A look at the electoral map of 2016 and 2020 discussed in the following article shows the changes well. The xenophobic, isolationism of the nation is not just a component of life nationally, but regionally here as well. The embrace of Donald J Trump (R) is just the most evident sign of it.
In the 1980s when President Ronald Reagan (R) called for Morning in America, he actually was calling for the devastation and decimation of rural communities. During the time of the movie Wallstreet when “Greed is Good” helped foster rural decay, the Farm Crisis, and the start of the depopulation of the “Greater” sized part of our state.
The idea of you can’t keep them on the farm became the rule, not the exception, but the idea of the return of the prodigal son remained a glimmering thought. Today, the kids leave may be to go to college, or for work and don’t come back. It used to be when people moved from somewhere else in Minnesota to the “Cities” they lived in a suburb on the same side as whence they came, because they didn’t want to “drive through the cities to go home.” Now, they are spread throughout the Twin Cities seven-county metro area and are as likely to live on the opposite side of the urban cluster or worse yet out-of-state.
This means there is a constant brain drain, youth vacuum, and what remains is people who realize nothing but loss, and their anger builds. As schools are more consolidated and communities have to develop a regional identity rather than that of their city, town, or township they experience the lack of a sense of place.

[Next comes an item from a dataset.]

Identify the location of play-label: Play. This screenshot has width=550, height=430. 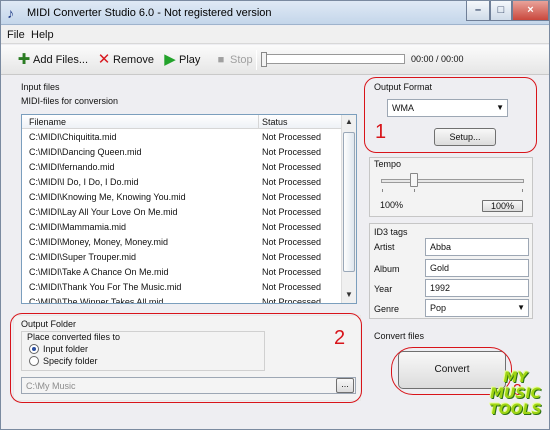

These are the constituent’s Republican officeholders listen to and it is reflected in their legislative perspectives, they see it as us versus them, not a one Minnesota, and they clutch their guns, stockpile their ammunition, and gird for the conflict they see coming.
The hate factor is higher and the anger index is greater the further one travels outside of the seven-county metro area and it played right into Trump’s hands and his message resonated with those seeking to gain back what they think they have lost.